◆ OBJECTIFS:
A – Indiquez si chacune des affirmations suivantes est conforme au compte rendu de la Tosca de Marseille, en répondant par oui ou par non et en citant les mots du texte qui tranchent. (i) Louis Désiré a lui-même conçu le décor et les costumes. (ii) La scénographie des actes II et III est claire et lumineuse. (iii) Les aigus d'Adina Aaron sont parfaitement maîtrisés ce soir.
B – Rédigez la suite du compte rendu de la Tosca de Marseille, en reprenant après sa dernière phrase.
#### TEXTE PROPOSÉ
Pour sa nouvelle mise en scène à l'Opéra de Marseille, le phocéen Louis Désiré – qui a également imaginé le décor et les costumes – signe une production fort austère de Tosca. Il a délibérément choisi de souligner les aspects oppressants de l'intrigue, en mettant en exergue la noirceur et la brutalité de Scarpia et de ses sbires. Le propos est sombre et menaçant, ne ménageant aucune porte de sortie, ce que vient accentuer la scénographie d'un noir oppressant, notamment dans les actes II et III. Pour autant, et de manière presque paradoxale, le traitement des situations n'échappe pas à une traduction traditionnelle, mais c'est l'intention affichée et assumée du régisseur qui a fait également « le pari d’une Tosca cinématographique », ce que corrobore notamment la scène finale où Tosca disparaït dans un halo de lumière qui va en se rétrécissant, alors que la diva s'est par ailleurs emmitouflée dans les deux rideaux de scène rouge...
La soprano américaine Adina Aaron – magnifique Aïda en 2009 et incandescente Leonora (Il Trovatore) en 2012 ici-même – est une Floria Tosca belle à couper le souffle, surtout dans la somptueuse robe tissée de fils d'or qu'elle porte au second acte. Quant à la voix, elle est des plus agréables dans le médium et donne le frisson dans le grave, mais ses aigus ne sont pas toujours sous contrôle ce soir.
########
#### INFORMATIONS FOURNIES
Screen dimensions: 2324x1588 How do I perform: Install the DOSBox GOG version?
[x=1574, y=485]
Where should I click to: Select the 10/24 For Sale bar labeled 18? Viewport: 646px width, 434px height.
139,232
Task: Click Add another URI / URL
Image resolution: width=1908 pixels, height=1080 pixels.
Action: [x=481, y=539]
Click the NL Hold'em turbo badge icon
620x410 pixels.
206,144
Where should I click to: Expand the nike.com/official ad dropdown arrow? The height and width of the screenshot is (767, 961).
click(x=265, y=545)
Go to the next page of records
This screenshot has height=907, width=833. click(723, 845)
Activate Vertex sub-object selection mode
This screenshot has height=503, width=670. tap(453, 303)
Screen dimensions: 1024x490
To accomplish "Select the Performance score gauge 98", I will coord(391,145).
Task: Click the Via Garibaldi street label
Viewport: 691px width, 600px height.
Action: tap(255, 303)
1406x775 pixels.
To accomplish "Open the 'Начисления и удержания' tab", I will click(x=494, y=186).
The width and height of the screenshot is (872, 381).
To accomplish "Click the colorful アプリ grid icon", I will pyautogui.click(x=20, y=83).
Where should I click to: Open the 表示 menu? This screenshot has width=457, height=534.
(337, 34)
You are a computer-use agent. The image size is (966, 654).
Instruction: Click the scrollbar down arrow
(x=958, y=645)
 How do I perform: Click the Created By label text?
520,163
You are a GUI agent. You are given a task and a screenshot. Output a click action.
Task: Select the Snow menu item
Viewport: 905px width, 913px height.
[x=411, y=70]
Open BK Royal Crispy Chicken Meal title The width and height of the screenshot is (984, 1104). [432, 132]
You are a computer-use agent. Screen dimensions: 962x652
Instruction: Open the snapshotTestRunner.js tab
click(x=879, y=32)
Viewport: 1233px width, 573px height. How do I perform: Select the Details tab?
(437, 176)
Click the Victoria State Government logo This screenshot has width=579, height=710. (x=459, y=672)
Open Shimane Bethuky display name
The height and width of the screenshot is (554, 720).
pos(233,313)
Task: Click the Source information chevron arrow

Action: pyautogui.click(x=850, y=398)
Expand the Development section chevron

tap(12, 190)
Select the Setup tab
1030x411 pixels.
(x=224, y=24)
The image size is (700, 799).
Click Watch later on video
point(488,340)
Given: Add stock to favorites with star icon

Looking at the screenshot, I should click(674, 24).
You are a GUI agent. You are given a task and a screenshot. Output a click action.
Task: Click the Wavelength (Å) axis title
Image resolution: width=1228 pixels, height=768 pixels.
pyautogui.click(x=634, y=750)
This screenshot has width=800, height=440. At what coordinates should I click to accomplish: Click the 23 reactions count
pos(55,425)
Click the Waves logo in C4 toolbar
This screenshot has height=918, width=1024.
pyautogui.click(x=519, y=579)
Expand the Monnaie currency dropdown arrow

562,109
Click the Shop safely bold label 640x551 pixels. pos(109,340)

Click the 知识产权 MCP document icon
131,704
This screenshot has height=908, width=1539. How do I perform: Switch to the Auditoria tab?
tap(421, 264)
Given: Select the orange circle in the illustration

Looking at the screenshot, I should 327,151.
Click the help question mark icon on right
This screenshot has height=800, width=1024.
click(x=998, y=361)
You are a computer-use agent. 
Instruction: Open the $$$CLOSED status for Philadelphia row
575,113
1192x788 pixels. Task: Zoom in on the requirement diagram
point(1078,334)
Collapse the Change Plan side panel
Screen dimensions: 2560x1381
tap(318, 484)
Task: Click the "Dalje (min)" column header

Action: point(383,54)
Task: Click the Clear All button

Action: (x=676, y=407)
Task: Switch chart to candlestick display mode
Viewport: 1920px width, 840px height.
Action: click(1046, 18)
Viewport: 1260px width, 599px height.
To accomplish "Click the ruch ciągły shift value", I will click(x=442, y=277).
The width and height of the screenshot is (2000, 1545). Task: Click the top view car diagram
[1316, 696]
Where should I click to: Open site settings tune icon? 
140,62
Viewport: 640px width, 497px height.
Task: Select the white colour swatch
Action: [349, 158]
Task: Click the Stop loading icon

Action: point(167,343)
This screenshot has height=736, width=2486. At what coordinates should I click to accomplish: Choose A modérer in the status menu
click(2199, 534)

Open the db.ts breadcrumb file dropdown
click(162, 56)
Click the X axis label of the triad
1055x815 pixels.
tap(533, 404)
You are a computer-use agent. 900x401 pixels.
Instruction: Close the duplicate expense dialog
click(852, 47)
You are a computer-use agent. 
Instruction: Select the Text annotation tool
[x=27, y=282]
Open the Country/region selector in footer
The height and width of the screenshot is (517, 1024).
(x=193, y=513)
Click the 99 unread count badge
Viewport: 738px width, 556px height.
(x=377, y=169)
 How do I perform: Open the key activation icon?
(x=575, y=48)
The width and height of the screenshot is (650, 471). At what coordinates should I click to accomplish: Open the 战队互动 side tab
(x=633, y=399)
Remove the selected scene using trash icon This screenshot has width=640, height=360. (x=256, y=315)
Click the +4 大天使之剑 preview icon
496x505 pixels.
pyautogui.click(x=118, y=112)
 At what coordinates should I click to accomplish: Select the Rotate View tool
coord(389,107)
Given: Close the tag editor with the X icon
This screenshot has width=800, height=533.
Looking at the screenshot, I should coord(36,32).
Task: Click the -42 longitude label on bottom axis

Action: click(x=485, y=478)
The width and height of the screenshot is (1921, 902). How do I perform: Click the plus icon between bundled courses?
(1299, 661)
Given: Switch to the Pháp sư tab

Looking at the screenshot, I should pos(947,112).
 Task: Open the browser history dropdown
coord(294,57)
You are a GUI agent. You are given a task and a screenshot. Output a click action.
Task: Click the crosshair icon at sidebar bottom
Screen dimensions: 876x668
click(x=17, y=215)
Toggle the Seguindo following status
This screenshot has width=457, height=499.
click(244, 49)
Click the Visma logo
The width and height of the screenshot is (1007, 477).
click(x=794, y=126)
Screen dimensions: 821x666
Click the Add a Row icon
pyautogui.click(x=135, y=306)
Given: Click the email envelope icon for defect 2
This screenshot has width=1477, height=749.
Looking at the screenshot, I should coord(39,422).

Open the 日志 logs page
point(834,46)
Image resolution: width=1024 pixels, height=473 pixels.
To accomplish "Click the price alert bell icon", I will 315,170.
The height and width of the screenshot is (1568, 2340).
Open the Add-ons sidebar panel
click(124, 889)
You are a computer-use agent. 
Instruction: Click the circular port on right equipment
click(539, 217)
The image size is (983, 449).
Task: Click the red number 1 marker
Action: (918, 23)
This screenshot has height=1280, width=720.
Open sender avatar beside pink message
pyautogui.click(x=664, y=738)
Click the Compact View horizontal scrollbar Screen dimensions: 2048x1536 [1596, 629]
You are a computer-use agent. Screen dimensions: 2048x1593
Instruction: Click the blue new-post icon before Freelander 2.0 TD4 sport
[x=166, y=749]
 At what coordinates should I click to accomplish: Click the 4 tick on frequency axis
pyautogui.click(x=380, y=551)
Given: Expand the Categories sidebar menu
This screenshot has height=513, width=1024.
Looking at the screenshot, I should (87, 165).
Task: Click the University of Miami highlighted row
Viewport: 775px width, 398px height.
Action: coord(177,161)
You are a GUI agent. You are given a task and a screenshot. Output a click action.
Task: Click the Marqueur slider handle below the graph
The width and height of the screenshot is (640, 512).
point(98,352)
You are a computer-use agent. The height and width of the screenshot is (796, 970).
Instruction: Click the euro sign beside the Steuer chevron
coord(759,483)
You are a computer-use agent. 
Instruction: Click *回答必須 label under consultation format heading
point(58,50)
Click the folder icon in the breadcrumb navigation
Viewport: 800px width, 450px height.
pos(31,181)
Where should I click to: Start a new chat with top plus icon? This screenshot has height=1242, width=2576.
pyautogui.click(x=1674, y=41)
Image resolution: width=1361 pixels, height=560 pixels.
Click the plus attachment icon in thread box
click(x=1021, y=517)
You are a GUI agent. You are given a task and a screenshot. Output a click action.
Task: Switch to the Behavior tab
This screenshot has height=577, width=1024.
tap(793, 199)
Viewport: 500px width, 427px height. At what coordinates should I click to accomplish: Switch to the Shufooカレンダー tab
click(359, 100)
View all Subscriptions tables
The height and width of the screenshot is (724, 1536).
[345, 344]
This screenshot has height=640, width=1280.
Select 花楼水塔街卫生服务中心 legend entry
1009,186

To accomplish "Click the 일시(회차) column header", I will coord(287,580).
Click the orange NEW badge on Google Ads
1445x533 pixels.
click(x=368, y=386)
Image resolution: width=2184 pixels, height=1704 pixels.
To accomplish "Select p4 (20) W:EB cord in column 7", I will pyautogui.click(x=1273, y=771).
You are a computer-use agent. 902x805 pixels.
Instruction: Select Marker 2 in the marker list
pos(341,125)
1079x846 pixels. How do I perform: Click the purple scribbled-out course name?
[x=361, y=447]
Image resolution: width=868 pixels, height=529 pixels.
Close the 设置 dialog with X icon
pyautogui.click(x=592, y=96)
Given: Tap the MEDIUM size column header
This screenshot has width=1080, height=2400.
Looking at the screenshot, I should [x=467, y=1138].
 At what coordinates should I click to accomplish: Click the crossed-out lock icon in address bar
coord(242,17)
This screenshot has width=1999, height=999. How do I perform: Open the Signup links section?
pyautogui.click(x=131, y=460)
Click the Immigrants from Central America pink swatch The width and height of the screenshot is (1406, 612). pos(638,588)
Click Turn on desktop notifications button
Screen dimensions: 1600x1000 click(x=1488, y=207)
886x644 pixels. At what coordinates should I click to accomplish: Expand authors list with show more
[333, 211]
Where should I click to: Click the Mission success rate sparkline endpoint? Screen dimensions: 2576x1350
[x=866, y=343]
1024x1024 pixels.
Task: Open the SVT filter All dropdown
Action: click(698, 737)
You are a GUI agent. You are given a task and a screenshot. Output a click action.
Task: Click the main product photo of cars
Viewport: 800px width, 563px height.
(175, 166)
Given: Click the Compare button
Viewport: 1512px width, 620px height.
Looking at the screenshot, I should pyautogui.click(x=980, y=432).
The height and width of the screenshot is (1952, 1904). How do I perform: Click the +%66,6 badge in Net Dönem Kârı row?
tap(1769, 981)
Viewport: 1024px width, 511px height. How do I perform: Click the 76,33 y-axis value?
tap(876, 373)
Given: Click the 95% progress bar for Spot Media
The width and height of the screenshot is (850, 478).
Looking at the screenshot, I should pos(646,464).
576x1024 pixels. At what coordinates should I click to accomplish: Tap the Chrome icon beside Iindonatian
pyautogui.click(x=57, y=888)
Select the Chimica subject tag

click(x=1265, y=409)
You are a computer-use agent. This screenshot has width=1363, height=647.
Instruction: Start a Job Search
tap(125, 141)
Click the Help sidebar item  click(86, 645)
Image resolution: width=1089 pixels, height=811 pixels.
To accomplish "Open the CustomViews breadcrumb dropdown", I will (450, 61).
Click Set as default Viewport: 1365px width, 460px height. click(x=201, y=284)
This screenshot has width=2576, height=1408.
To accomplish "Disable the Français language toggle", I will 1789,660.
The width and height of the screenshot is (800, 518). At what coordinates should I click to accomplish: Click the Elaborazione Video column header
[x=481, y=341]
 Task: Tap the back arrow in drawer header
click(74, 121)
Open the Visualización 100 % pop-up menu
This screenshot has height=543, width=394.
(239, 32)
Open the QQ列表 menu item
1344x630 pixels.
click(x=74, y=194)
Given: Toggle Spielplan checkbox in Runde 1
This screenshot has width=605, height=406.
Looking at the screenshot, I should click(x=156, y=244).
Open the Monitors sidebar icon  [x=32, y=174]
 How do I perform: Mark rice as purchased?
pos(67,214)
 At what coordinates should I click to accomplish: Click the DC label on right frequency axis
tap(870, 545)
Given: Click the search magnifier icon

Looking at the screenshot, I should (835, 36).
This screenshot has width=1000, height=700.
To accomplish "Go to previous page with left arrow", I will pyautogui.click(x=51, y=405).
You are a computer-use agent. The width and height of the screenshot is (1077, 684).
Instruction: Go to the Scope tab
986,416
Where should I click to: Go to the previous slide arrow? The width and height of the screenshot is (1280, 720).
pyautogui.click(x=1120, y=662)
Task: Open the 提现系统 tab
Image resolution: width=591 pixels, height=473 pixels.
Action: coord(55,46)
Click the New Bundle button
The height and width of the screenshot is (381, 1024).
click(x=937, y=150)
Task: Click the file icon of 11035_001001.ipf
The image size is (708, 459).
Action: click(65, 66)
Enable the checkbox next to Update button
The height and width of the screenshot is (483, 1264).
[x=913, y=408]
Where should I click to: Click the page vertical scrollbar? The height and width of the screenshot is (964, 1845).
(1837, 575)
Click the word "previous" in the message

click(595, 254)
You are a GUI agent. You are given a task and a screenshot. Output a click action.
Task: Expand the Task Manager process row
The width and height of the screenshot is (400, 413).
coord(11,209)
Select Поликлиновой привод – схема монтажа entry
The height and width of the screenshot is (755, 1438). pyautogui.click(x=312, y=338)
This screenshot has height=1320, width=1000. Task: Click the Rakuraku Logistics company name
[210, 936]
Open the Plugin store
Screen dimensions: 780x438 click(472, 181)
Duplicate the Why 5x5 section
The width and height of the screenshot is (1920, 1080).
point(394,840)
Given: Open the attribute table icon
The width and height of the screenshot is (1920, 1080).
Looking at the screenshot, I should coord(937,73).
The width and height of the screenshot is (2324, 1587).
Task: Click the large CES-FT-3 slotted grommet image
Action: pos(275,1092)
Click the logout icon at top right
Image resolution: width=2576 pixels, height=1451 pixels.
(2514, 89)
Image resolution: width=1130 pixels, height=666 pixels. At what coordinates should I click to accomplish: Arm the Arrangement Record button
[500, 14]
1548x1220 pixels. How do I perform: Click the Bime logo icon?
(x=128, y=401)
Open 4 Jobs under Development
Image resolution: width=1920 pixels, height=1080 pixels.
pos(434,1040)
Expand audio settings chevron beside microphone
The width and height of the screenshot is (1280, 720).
########
◆ CORRIGÉ DE L'EXERCICE:
A –
(i) Oui : « qui a également imaginé le décor et les costumes ».
(ii) Non : « la scénographie d'un noir oppressant, notamment dans les actes II et III ».
(iii) Non : « mais ses aigus ne sont pas toujours sous contrôle ce soir ».

B –
Même s'il est vocalement un Caravadossi impeccable, le ténor italien Giorgio Berrugi ne parvient pas toujours à conférer à son chant toute la richesse d'expression voulue par Puccini ; admirable lorsque la voix s'élance vers des aigus infaillibles dans « La vita mi costasse » ou « Vittoria, vittoria ! » - ou lorsqu'elle se déploie dans les courbes de « Recondita armonia » -, il lui manque dans les duos avec Tosca ce phrasé voluptueux et cette douce mélancolie, qui lui font également défaut dans le fameux « E lucevan le stelle ».
Le baryton mexicain Carlos Almaguer incarne un Scarpia particulièrement incisif et insinuant, personnage dessiné avec force et mesure, avec toute la violence mais aussi l'ambiguïté nécessaires, grâce à une déclamation parfaitement accordée au chant. Sa scène avec Tosca au second acte est impressionnante de théâtralité, mais déjà dans le finale du premier acte, il s'impose comme un très grand acteur. De leur côté, Antoine Garcin campe un excellent Angelotti, Loïc Félix un Spoletta qui fait froid dans le dos, et Jacques Catalayud un Sacristain tout de finesse et de précision.
Premier chef invité de l'Opéra de Marseille, Fabrizio Maria Carminati dirige in loco un opéra par an depuis 2009. L'italien illumine et confère toute leur plénitude aux timbres et aux harmonies hardies du chef d'œuvre de Puccini, donnant à l'orchestre sa couleur et sa dynamique exactes, et au chant sa juste respiration. Une direction équilibrée et sans effet dont se dégage toujours une authentique émotion, et à laquelle répondent de superbe façon le Chœur et l'Orchestre de l'Opéra de Marseille, ainsi que la Maîtrise des Bouches-du-Rhône, parfaitement préparée par Samuel Coquard.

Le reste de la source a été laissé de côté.